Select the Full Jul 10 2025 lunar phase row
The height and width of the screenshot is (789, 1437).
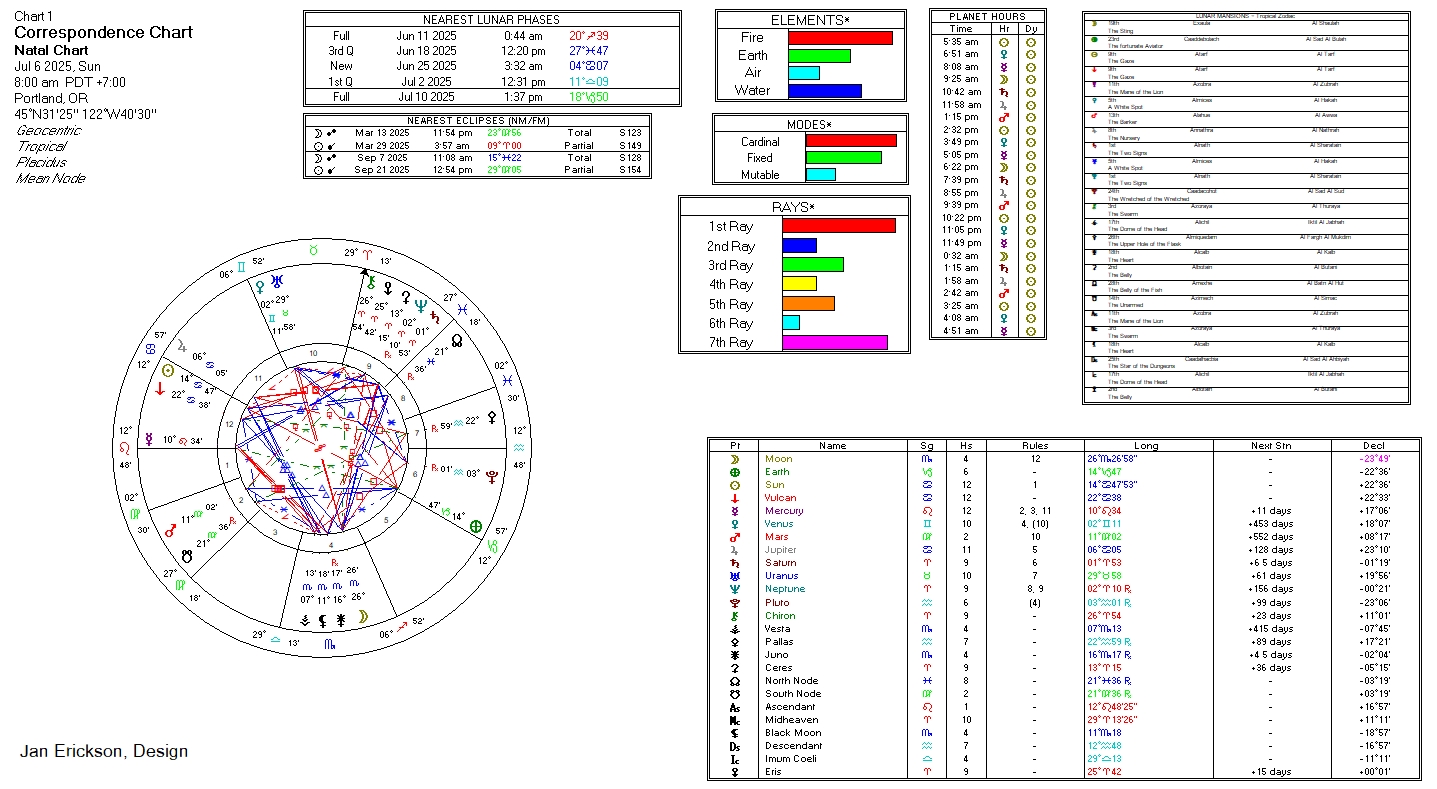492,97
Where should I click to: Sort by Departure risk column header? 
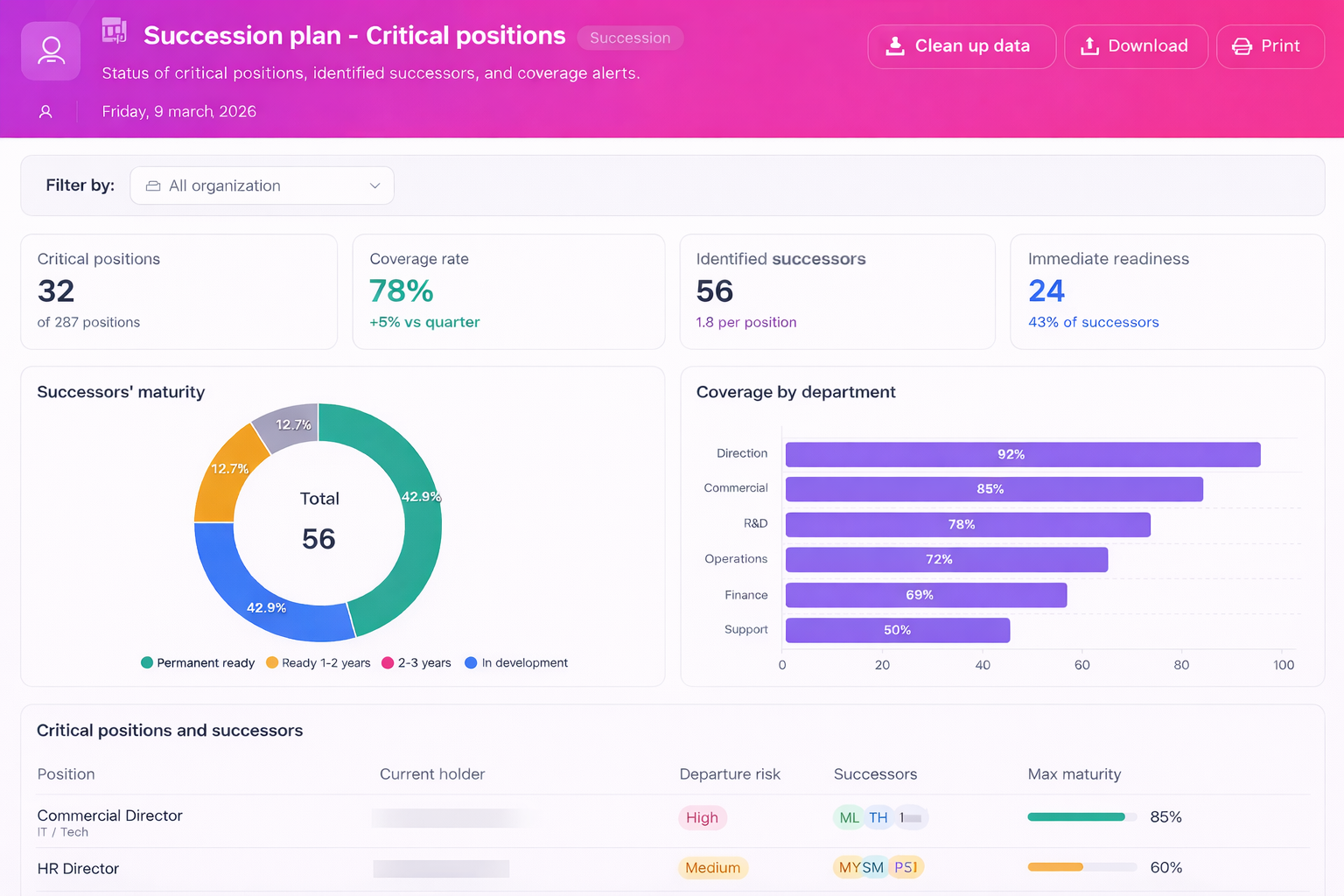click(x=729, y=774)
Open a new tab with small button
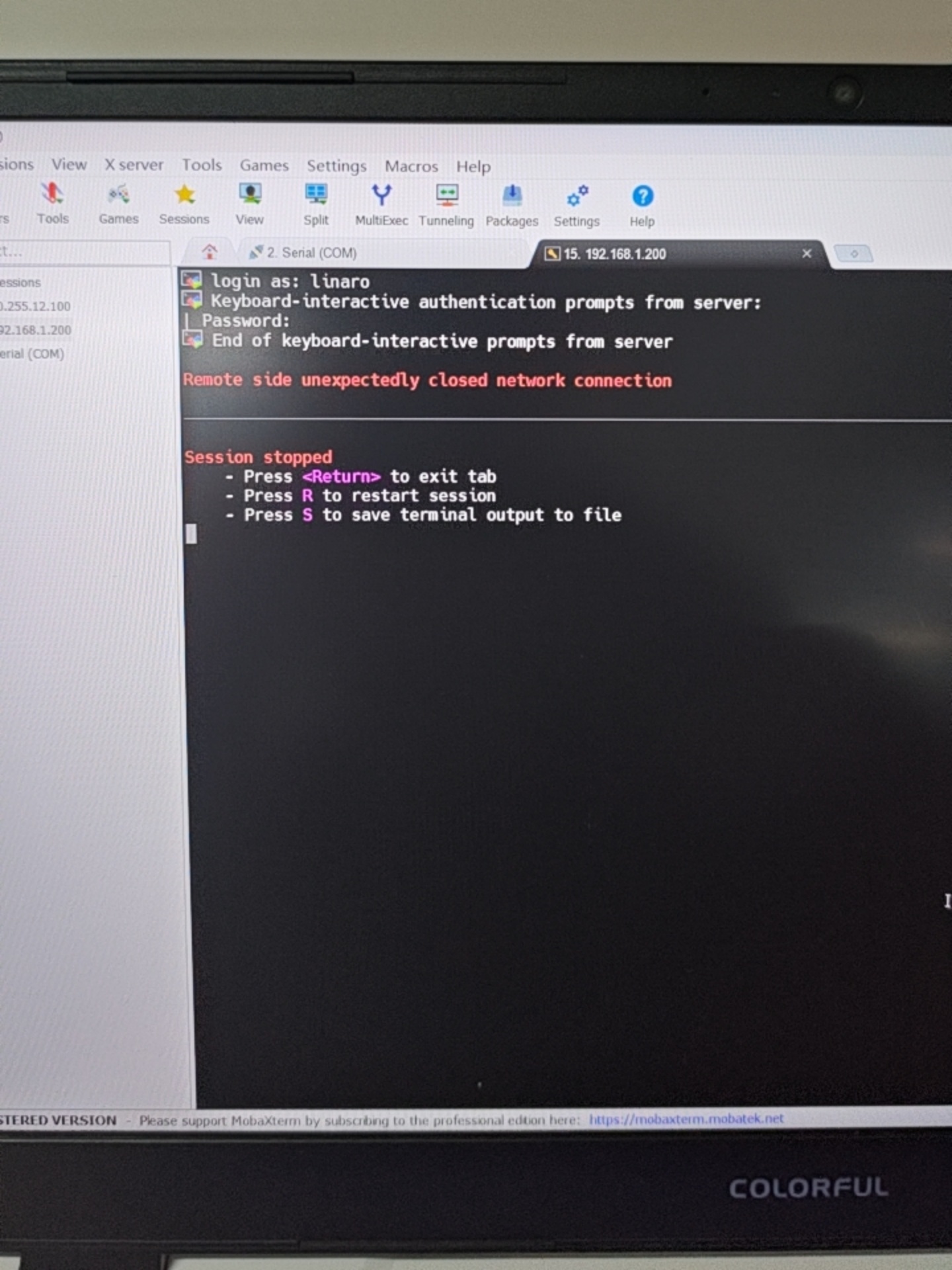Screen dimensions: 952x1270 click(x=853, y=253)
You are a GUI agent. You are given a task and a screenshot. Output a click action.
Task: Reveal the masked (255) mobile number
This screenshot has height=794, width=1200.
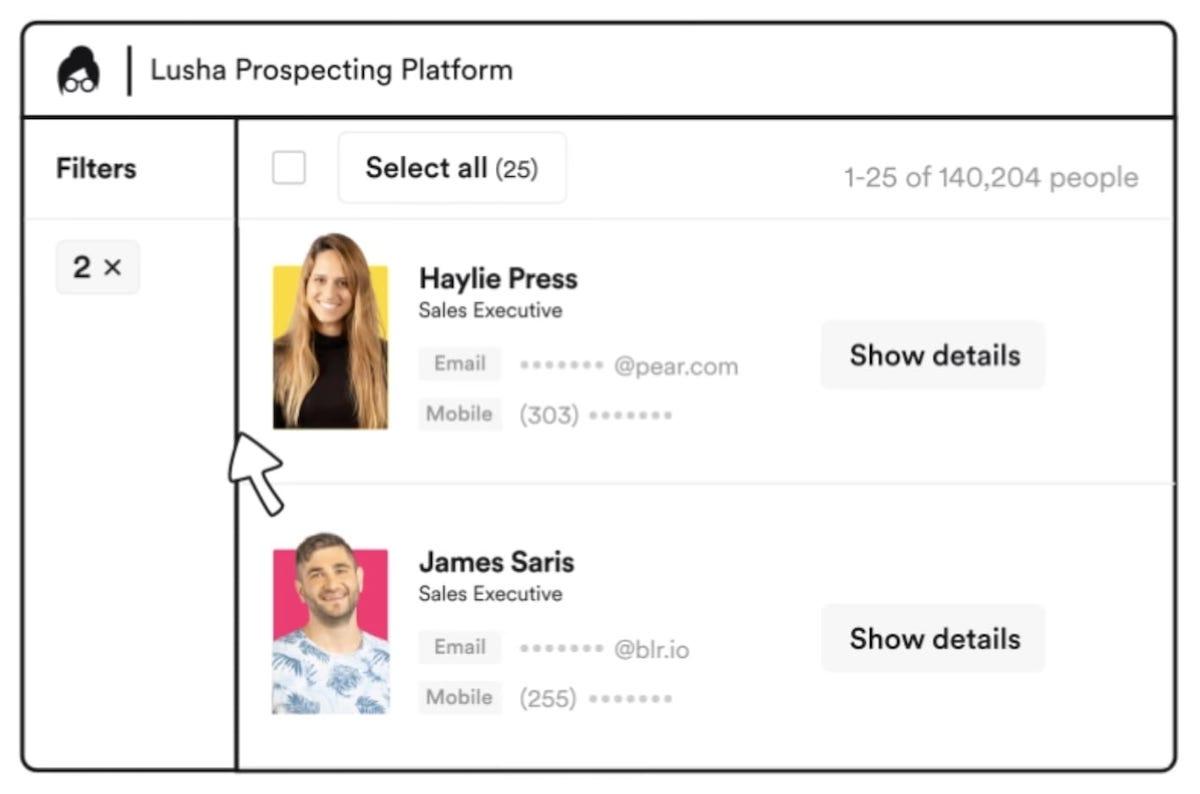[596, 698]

# # #

Exactly restate the lines from the one holding "Task: Reveal the masked (255) mobile number" to the final line of the records above, including both and excluding pictures.

** ANSWER TO THIS EXERCISE **
Task: Reveal the masked (255) mobile number
This screenshot has height=794, width=1200.
[596, 698]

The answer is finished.